I shan’t attempt to describe the book, except to say that it is in part an exploration of empathy.

In one chapter she considers the young Che Guevara’s journeys across South America with his friend Alberto Granado. At the time Che – Ernesto – was a medical student and Alberto a doctor. They travelled from leprosy hospital to leprosy hospital, learning about the disease and treating the patients with an ease and openness that the patients they met never forgot.

They discovered that even when the disease was cured limbs and extremities were at risk because the sufferer could no longer feel them – and what was not felt was not looked after.

One Doctor worked on this, encouraging patients to feel, to empathise with, the limbs they no longer identified with, protecting and looking out for them.

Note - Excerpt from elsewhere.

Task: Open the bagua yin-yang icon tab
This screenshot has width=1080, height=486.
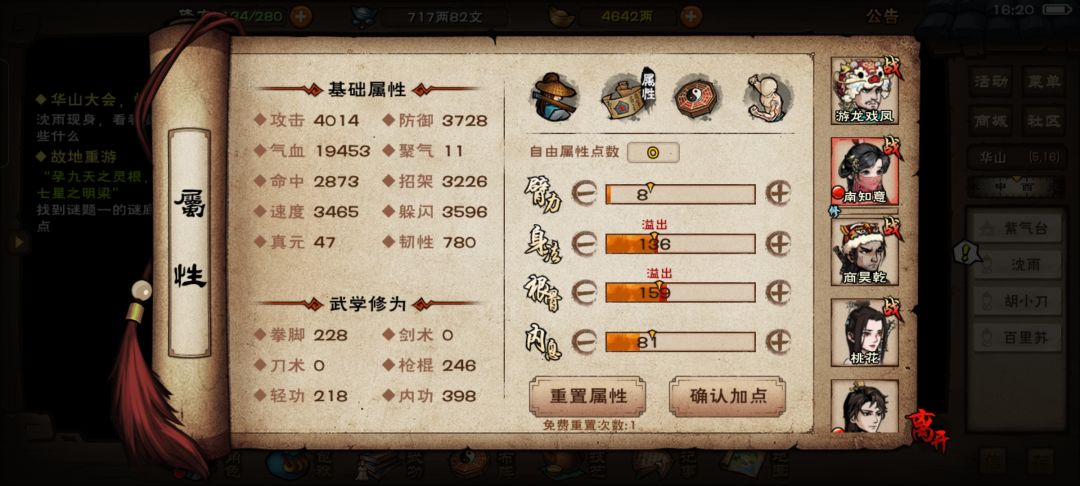Action: coord(697,96)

Solnit writes:

“Empathy is the capacity to feel what you do not literally feel, and Brand taught his young patients a kind of empathy for the extremities that no longer seemed a part of themselves. ’I feel for you’, people say. If pain defines the boundaries of the body, you participate in the social body with those you empathise with, whose pain pains you – and whose joy is also contagious.

Some empathy must be learned and then imagined, by perceiving the suffering of others and translating it into one’s own experience of suffering and thereby suffering a little with them. Empathy can be a story you tell yourself about what it must be like to be that other person; but its lack can also arise from narrative, about why the sufferer deserved it, or why that person or those people have nothing to do with you. Whole societies can be taught to deaden feeling, to disassociate from their marginal and minority members, just as people can and do erase the humanity of those close to them.”

I think we have, as a society, been caught up in a narrative determined to deaden our capacity for empathy. It’s one of the reasons some of us responded so warmly to Jeremy Corbyn in the Summer. Here at last was someone not willing to be bound by that narrative, to start to spell out a different story.

If only everyone was British…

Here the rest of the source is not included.